2. The method for detecting and identifying the vehicle logo with the fused vehicle logo classification features as claimed in claim 1, wherein the four convolution, RELU, batch normalization and pooling layers in the step (2) are a convolution layer, a batch normalization, a RELU and an average pooling layer containing 64 convolutions of 3 × 3 × 3 respectively; convolutional layers containing 128 3 × 3 convolutions, batch normalization, RELU, and average pooling layers; convolutional layers containing 256 convolutions of 3 × 3, batch normalization, RELU, and average pooling layers; convolutional layers with 512 3 × 3 convolutions, batch normalization, RELU, and average pooling layers.

3. The method for detecting and identifying the emblem integrated with the car logo classification features according to claim 2, wherein in the step (2), the number of the nerve units of the first fully-connected layer of the two fully-connected layers is 512, and the number of the nerve units of the second fully-connected layer is 80.

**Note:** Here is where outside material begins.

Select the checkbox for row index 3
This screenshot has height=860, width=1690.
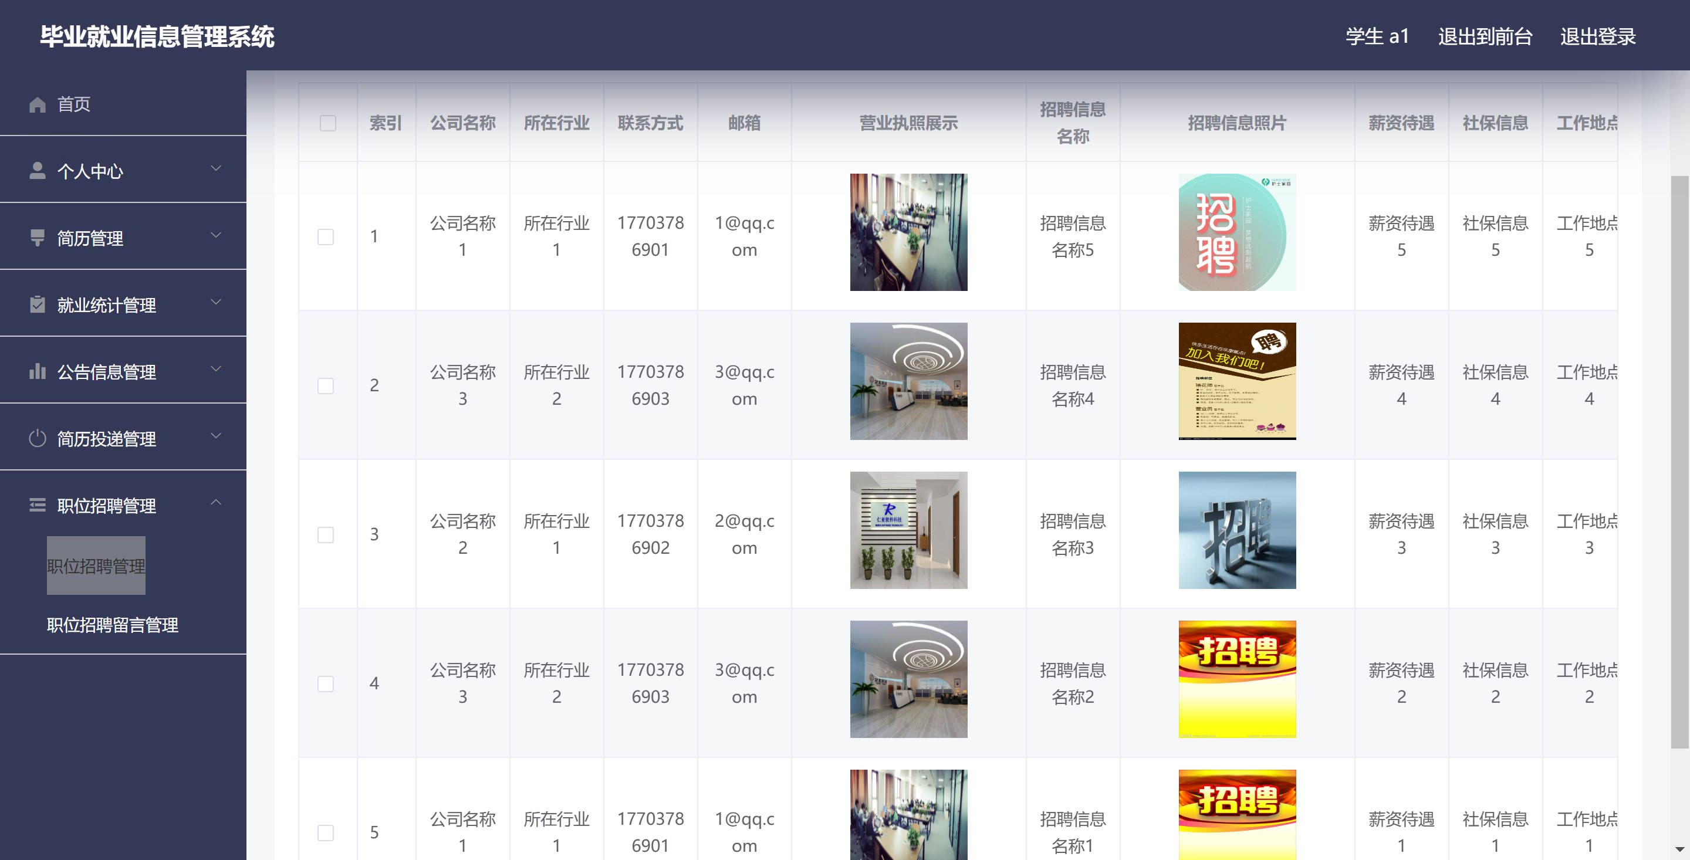tap(325, 534)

4. The method for detecting and identifying the car logo fusing the car logo classification features according to claim 3, wherein the energy loss of the car logo classification network in the step (2) adopts a cross entropy loss function.

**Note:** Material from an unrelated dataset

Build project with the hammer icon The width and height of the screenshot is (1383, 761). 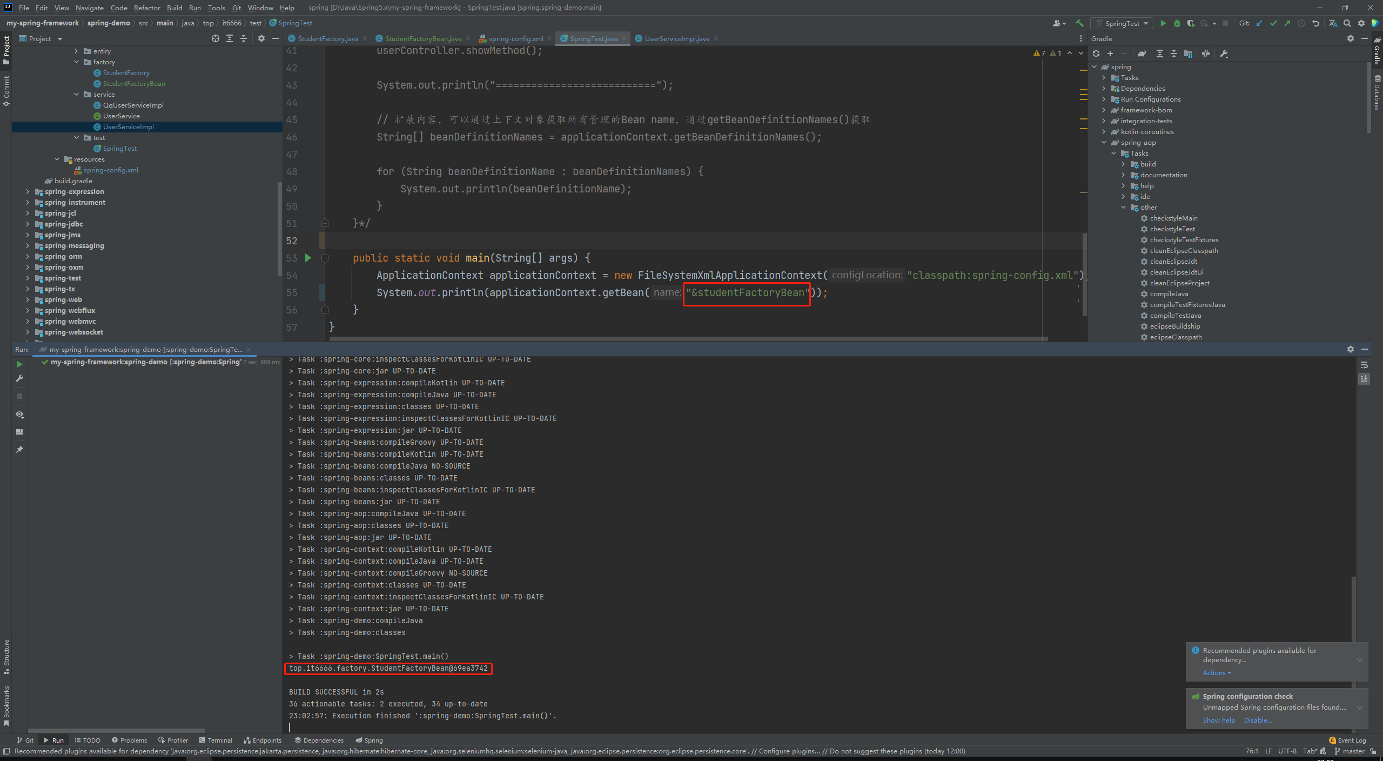click(1079, 23)
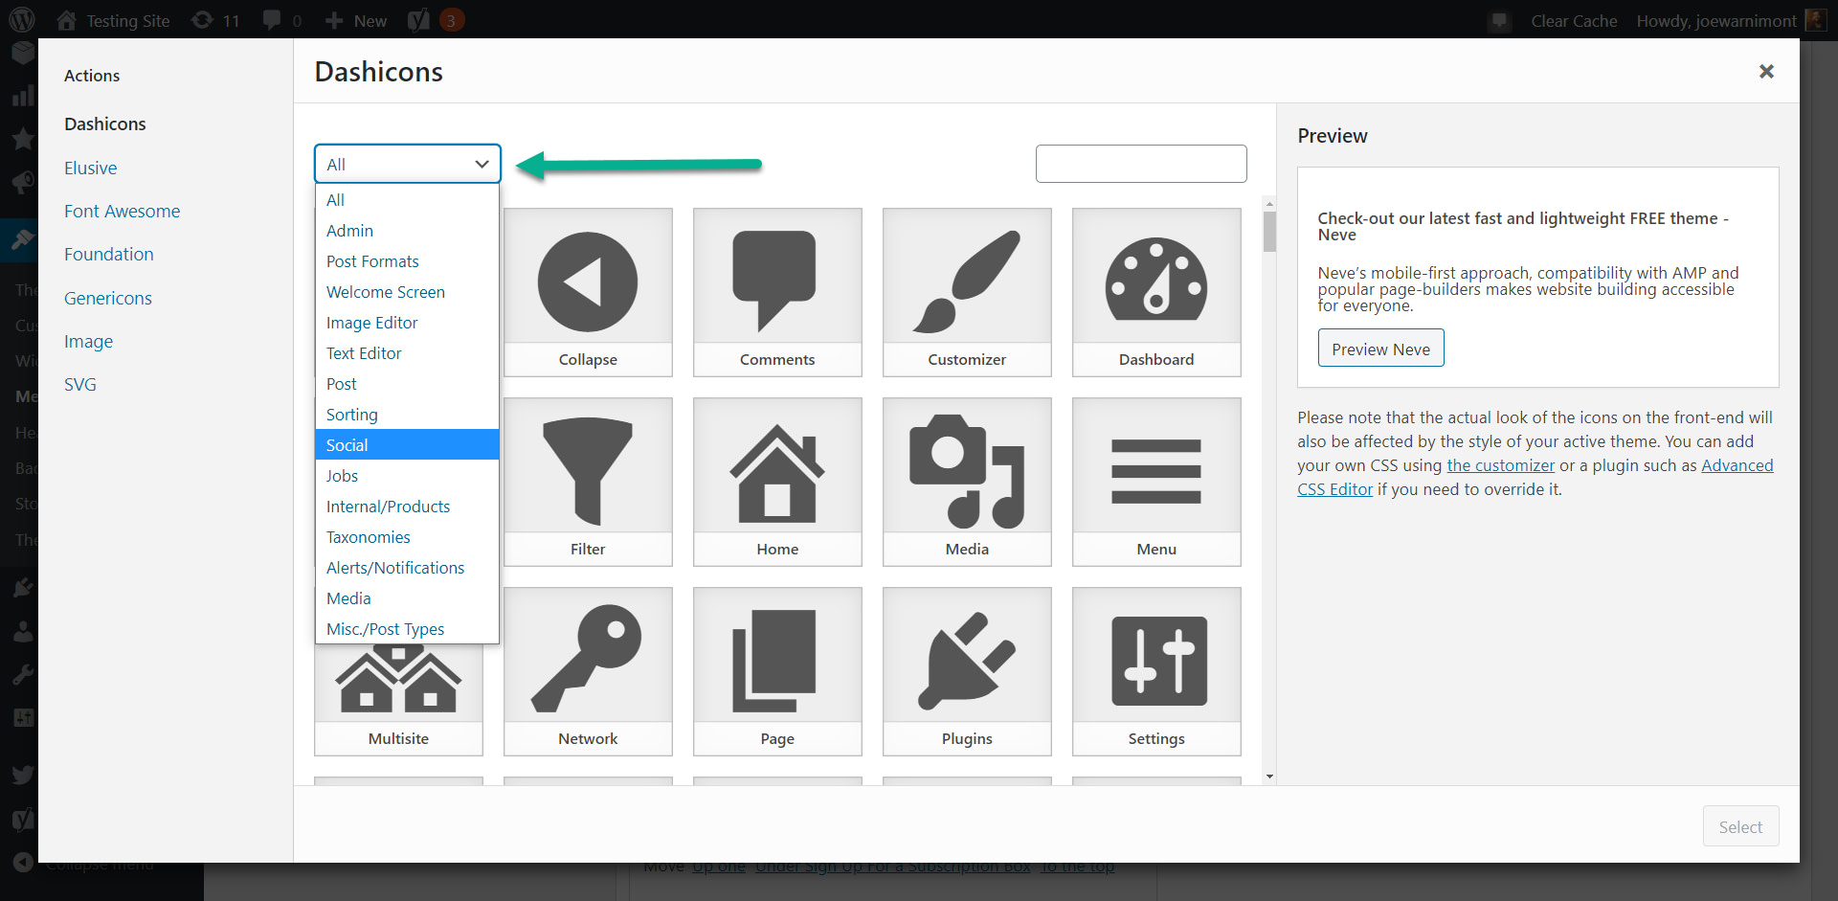
Task: Open the Advanced CSS Editor link
Action: [1735, 465]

5. The method for detecting and identifying the car logo fused with the car logo classification features according to claim 4, wherein the specific process of the step (3) is as follows:

(31) Sequentially performing convolution layer containing 64 convolutions of 3 multiplied by 3, batch standardization, RELU and pooling layer operation on the vehicle logo image input into the vehicle logo segmentation network, outputting a feature S1 with a feature dimension of 256 multiplied by 64, expanding the B1 feature dimension obtained in the step (2) to 256 multiplied by 64, representing the B1 feature dimension by a symbol B1E, and performing series operation on the S1 and the B1E to obtain a feature with a feature dimension of 256 multiplied by 128;

(32) Inputting the features obtained in the step (31) into a convolutional layer containing 128 3 × 3 convolutions, performing batch standardization, RELU and pooling layer operation, outputting a feature S2 with a feature dimension of 128 × 128 × 128, expanding the feature dimension of B1 obtained in the step (2) to 128 × 128, using a symbol B2E to represent the feature, and performing tandem operation on the S2 and the B2E to obtain a feature with a feature dimension of 128 × 128 × 256;

(33) Inputting the features obtained in the step (32) into a convolutional layer containing 256 3 × 3 convolutions, performing batch normalization, RELU and pooling layer operation, outputting a feature S3 with a feature dimension of 64 × 64 × 256, expanding the B1 feature dimension obtained in the step (2) to 64 × 64 × 256, representing the feature with a symbol B3E, and performing tandem operation on the S3 and the B3E to obtain a feature with a feature dimension of 64 × 64 × 512;

(34) Inputting the features obtained in the step (33) into an deconvolution layer containing 256 3 × 3 convolutions, performing batch normalization, RELU, and pooling layer operations, and outputting a feature S4 having a feature dimension of 128 × 128 × 256;

(35) Inputting the features obtained in the step (34) into an deconvolution layer containing 128 3 × 3 convolutions, performing batch normalization, RELU and pooling layer operations, and outputting a feature S5 with a feature dimension of 256 × 256 × 128;

(36) Inputting the features obtained in the step (35) into an deconvolution layer containing 64 3 × 3 convolutions, performing batch standardization, RELU and pooling layer operations, outputting a feature dimension of 512 × 512 × 64, and performing 1 × 1 convolution to obtain a 512 × 512 × 1 segmentation result.